[Data records]

————

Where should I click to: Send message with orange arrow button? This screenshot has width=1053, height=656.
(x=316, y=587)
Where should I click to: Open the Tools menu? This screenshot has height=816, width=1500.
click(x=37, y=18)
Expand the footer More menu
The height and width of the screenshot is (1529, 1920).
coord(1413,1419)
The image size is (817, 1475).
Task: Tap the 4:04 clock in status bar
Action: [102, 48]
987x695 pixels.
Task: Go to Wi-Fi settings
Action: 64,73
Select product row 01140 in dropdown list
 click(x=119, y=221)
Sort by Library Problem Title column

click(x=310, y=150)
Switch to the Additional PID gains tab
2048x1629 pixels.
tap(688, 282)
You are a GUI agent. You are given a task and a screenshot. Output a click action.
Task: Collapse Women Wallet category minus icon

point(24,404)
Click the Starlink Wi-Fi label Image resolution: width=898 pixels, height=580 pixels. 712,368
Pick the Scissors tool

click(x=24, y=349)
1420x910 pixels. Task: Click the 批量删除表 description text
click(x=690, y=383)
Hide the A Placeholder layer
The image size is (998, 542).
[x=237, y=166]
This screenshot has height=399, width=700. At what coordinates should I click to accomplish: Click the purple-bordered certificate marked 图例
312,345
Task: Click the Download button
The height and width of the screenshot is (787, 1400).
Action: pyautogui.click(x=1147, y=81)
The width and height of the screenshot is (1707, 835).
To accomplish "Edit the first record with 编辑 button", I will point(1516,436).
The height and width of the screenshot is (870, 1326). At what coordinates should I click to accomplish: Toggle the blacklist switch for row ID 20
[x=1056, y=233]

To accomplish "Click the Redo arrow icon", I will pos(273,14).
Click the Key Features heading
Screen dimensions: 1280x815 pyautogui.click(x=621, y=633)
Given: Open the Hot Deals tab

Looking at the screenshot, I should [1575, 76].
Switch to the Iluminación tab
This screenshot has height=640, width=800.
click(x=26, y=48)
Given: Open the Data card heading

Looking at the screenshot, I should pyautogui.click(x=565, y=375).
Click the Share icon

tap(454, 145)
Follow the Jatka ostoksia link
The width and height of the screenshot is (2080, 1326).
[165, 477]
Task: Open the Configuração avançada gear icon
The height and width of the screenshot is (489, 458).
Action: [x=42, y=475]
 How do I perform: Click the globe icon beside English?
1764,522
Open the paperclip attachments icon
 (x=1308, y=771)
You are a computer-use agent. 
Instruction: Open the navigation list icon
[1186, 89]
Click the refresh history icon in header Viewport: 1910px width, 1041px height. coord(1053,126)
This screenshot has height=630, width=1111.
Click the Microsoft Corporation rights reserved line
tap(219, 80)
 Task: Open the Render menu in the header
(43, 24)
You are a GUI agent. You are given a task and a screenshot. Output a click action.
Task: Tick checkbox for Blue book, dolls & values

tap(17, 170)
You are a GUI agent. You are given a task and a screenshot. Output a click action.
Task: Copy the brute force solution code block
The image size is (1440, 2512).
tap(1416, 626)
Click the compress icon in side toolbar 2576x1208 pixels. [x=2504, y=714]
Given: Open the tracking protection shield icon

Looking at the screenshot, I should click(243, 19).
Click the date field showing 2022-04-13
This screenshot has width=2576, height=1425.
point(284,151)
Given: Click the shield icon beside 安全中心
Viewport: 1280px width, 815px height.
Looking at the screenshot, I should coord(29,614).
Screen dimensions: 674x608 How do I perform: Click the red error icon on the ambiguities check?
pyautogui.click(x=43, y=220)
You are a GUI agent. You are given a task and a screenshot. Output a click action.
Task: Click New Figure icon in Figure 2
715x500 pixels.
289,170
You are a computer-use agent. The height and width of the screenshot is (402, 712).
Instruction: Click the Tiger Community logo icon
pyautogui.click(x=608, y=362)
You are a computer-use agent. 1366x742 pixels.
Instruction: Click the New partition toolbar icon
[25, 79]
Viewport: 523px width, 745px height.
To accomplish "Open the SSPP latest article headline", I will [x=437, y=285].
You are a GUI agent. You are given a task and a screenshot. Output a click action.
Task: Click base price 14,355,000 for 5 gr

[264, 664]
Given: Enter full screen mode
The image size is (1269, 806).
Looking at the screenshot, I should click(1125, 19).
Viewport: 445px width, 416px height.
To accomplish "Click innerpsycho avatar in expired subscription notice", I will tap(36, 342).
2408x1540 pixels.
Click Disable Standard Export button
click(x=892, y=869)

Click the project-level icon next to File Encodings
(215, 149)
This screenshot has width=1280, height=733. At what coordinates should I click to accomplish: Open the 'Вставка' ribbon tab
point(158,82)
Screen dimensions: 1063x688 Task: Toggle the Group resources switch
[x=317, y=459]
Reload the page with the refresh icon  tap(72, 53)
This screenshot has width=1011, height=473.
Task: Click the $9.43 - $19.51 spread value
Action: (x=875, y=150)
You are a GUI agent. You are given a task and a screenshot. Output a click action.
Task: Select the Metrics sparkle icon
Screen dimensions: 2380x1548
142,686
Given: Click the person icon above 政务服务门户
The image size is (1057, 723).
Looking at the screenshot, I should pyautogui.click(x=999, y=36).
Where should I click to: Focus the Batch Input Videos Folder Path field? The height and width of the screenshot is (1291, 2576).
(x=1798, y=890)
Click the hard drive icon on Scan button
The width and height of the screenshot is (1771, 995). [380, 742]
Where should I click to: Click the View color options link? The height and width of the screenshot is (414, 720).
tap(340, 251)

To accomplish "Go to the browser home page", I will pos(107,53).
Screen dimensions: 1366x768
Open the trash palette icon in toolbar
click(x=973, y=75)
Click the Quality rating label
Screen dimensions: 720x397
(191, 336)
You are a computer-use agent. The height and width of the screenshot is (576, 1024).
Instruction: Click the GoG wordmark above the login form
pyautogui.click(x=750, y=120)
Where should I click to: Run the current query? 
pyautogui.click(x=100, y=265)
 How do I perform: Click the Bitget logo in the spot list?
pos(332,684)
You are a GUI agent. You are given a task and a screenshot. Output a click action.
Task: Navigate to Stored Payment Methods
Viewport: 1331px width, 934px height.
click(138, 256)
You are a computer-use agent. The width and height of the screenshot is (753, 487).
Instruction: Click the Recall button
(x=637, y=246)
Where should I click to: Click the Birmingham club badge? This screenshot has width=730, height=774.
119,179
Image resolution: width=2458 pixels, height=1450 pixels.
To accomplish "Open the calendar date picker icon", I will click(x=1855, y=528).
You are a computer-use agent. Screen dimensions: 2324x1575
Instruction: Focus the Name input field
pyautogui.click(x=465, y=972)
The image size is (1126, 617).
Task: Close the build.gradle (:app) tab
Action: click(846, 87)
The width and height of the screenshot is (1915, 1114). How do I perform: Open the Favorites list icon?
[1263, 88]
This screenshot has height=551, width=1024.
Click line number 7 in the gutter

————

SET PROBLEM
Copy all of the data above word for word, line by line.

OUTPUT OF THE EXERCISE
Where should I click to: Send message with orange arrow button? This screenshot has width=1053, height=656.
(x=316, y=587)
Where should I click to: Open the Tools menu? This screenshot has height=816, width=1500.
click(x=37, y=18)
Expand the footer More menu
The height and width of the screenshot is (1529, 1920).
coord(1413,1419)
The image size is (817, 1475).
Task: Tap the 4:04 clock in status bar
Action: [102, 48]
987x695 pixels.
Task: Go to Wi-Fi settings
Action: 64,73
Select product row 01140 in dropdown list
 click(x=119, y=221)
Sort by Library Problem Title column

click(x=310, y=150)
Switch to the Additional PID gains tab
2048x1629 pixels.
tap(688, 282)
You are a GUI agent. You are given a task and a screenshot. Output a click action.
Task: Collapse Women Wallet category minus icon

point(24,404)
Click the Starlink Wi-Fi label Image resolution: width=898 pixels, height=580 pixels. 712,368
Pick the Scissors tool

click(x=24, y=349)
1420x910 pixels. Task: Click the 批量删除表 description text
click(x=690, y=383)
Hide the A Placeholder layer
The image size is (998, 542).
[x=237, y=166]
This screenshot has height=399, width=700. At what coordinates should I click to accomplish: Click the purple-bordered certificate marked 图例
312,345
Task: Click the Download button
The height and width of the screenshot is (787, 1400).
Action: pyautogui.click(x=1147, y=81)
The width and height of the screenshot is (1707, 835).
To accomplish "Edit the first record with 编辑 button", I will point(1516,436).
The height and width of the screenshot is (870, 1326). At what coordinates should I click to accomplish: Toggle the blacklist switch for row ID 20
[x=1056, y=233]

To accomplish "Click the Redo arrow icon", I will pos(273,14).
Click the Key Features heading
Screen dimensions: 1280x815 pyautogui.click(x=621, y=633)
Given: Open the Hot Deals tab

Looking at the screenshot, I should [1575, 76].
Switch to the Iluminación tab
This screenshot has height=640, width=800.
click(x=26, y=48)
Given: Open the Data card heading

Looking at the screenshot, I should pyautogui.click(x=565, y=375).
Click the Share icon

tap(454, 145)
Follow the Jatka ostoksia link
The width and height of the screenshot is (2080, 1326).
[165, 477]
Task: Open the Configuração avançada gear icon
The height and width of the screenshot is (489, 458).
Action: [x=42, y=475]
 How do I perform: Click the globe icon beside English?
1764,522
Open the paperclip attachments icon
 (x=1308, y=771)
You are a computer-use agent. 
Instruction: Open the navigation list icon
[1186, 89]
Click the refresh history icon in header Viewport: 1910px width, 1041px height. coord(1053,126)
This screenshot has height=630, width=1111.
Click the Microsoft Corporation rights reserved line
tap(219, 80)
 Task: Open the Render menu in the header
(43, 24)
You are a GUI agent. You are given a task and a screenshot. Output a click action.
Task: Tick checkbox for Blue book, dolls & values

tap(17, 170)
You are a GUI agent. You are given a task and a screenshot. Output a click action.
Task: Copy the brute force solution code block
The image size is (1440, 2512).
tap(1416, 626)
Click the compress icon in side toolbar 2576x1208 pixels. [x=2504, y=714]
Given: Open the tracking protection shield icon

Looking at the screenshot, I should click(243, 19).
Click the date field showing 2022-04-13
This screenshot has width=2576, height=1425.
point(284,151)
Given: Click the shield icon beside 安全中心
Viewport: 1280px width, 815px height.
Looking at the screenshot, I should coord(29,614).
Screen dimensions: 674x608 How do I perform: Click the red error icon on the ambiguities check?
pyautogui.click(x=43, y=220)
You are a GUI agent. You are given a task and a screenshot. Output a click action.
Task: Click New Figure icon in Figure 2
715x500 pixels.
289,170
You are a computer-use agent. The height and width of the screenshot is (402, 712).
Instruction: Click the Tiger Community logo icon
pyautogui.click(x=608, y=362)
You are a computer-use agent. 1366x742 pixels.
Instruction: Click the New partition toolbar icon
[25, 79]
Viewport: 523px width, 745px height.
To accomplish "Open the SSPP latest article headline", I will [x=437, y=285].
You are a GUI agent. You are given a task and a screenshot. Output a click action.
Task: Click base price 14,355,000 for 5 gr

[264, 664]
Given: Enter full screen mode
The image size is (1269, 806).
Looking at the screenshot, I should click(1125, 19).
Viewport: 445px width, 416px height.
To accomplish "Click innerpsycho avatar in expired subscription notice", I will tap(36, 342).
2408x1540 pixels.
Click Disable Standard Export button
click(x=892, y=869)

Click the project-level icon next to File Encodings
(215, 149)
This screenshot has width=1280, height=733. At what coordinates should I click to accomplish: Open the 'Вставка' ribbon tab
point(158,82)
Screen dimensions: 1063x688 Task: Toggle the Group resources switch
[x=317, y=459]
Reload the page with the refresh icon  tap(72, 53)
This screenshot has width=1011, height=473.
Task: Click the $9.43 - $19.51 spread value
Action: (x=875, y=150)
You are a GUI agent. You are given a task and a screenshot. Output a click action.
Task: Select the Metrics sparkle icon
Screen dimensions: 2380x1548
142,686
Given: Click the person icon above 政务服务门户
The image size is (1057, 723).
Looking at the screenshot, I should pyautogui.click(x=999, y=36).
Where should I click to: Focus the Batch Input Videos Folder Path field? The height and width of the screenshot is (1291, 2576).
(x=1798, y=890)
Click the hard drive icon on Scan button
The width and height of the screenshot is (1771, 995). [380, 742]
Where should I click to: Click the View color options link? The height and width of the screenshot is (414, 720).
tap(340, 251)

To accomplish "Go to the browser home page", I will pos(107,53).
Screen dimensions: 1366x768
Open the trash palette icon in toolbar
click(x=973, y=75)
Click the Quality rating label
Screen dimensions: 720x397
(191, 336)
You are a computer-use agent. The height and width of the screenshot is (576, 1024).
Instruction: Click the GoG wordmark above the login form
pyautogui.click(x=750, y=120)
Where should I click to: Run the current query? 
pyautogui.click(x=100, y=265)
 How do I perform: Click the Bitget logo in the spot list?
pos(332,684)
You are a GUI agent. You are given a task and a screenshot. Output a click action.
Task: Navigate to Stored Payment Methods
Viewport: 1331px width, 934px height.
click(138, 256)
You are a computer-use agent. The width and height of the screenshot is (753, 487).
Instruction: Click the Recall button
(x=637, y=246)
Where should I click to: Click the Birmingham club badge? This screenshot has width=730, height=774.
119,179
Image resolution: width=2458 pixels, height=1450 pixels.
To accomplish "Open the calendar date picker icon", I will click(x=1855, y=528).
You are a computer-use agent. Screen dimensions: 2324x1575
Instruction: Focus the Name input field
pyautogui.click(x=465, y=972)
The image size is (1126, 617).
Task: Close the build.gradle (:app) tab
Action: click(846, 87)
The width and height of the screenshot is (1915, 1114). How do I perform: Open the Favorites list icon?
[1263, 88]
This screenshot has height=551, width=1024.
Click line number 7 in the gutter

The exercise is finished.